Although he comes with an extensive background in tech, executive recruiters say it's unlikely that he was selected to eventually replace Sun CEO Jonathan Schwartz, given that Merchant does not have any prior CEO experience. Rather, they note, he will provide strong technology insight for Sun's product road map.

Sun spokeswoman Karen Kahn noted that she had not heard of any discussions regarding Merchant as a Sun CEO and that the company would not comment on such speculation.

She noted that Southeastern submitted Merchant's name as a potential director and that he was already on Sun's radar, given that he has worked for companies that are Sun's customers. Both Sun and Southeastern are working on finding a second director, but there is no deadline for that to happen, Kahn said.

Last week, Sun reported fiscal second-quarter results that, despite beating Wall Street's expectations, included an 11 percent revenue drop and a loss of $209 million.
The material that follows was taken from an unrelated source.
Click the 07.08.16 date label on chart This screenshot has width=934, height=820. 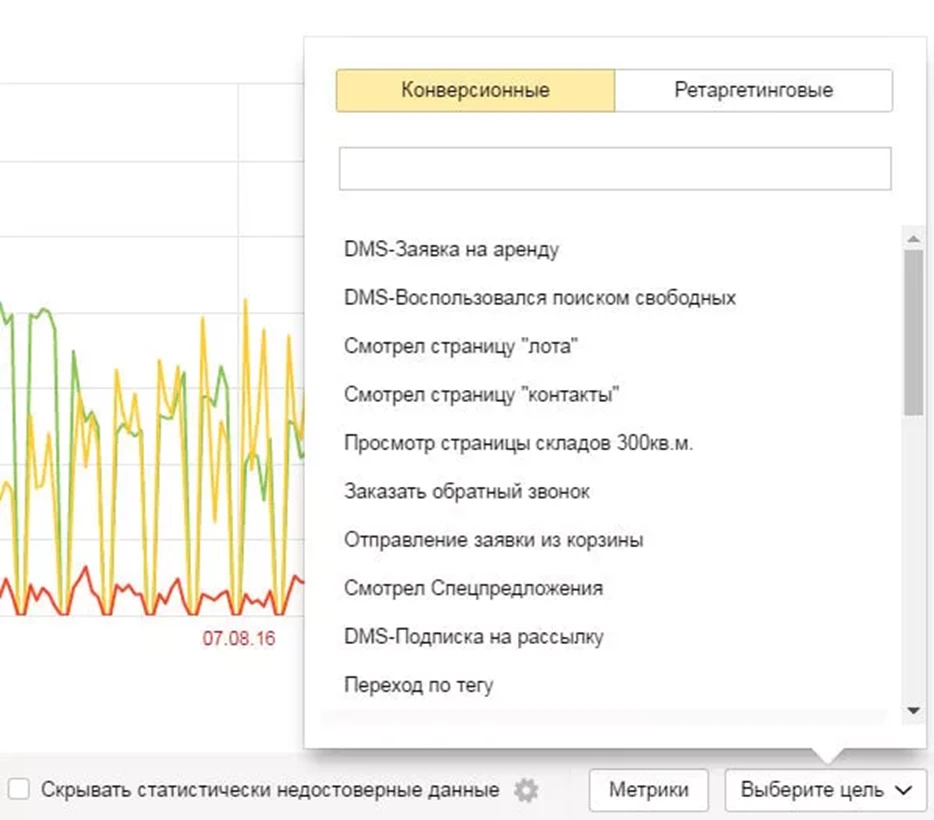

The company announced a major restructuring in November, and industry watchers say that may be its only hope, since it's unlikely the company will attract any buyers.

On Friday, longtime MySQL leader Marten Mickos announced that he is leaving Sun. Mickos follows MySQL co-founder Monty Widenius in announcing his resignation from the company.

Southeastern, meanwhile, is looking to use the flexibility it achieved with its changed status as an activist shareholder to hold discussions with Sun's management, as well as third parties, about opportunities to maximize the value of the company for all shareholders. And now Barclays Global is part of that group.

Barclays and Southeastern were not immediately available for comment.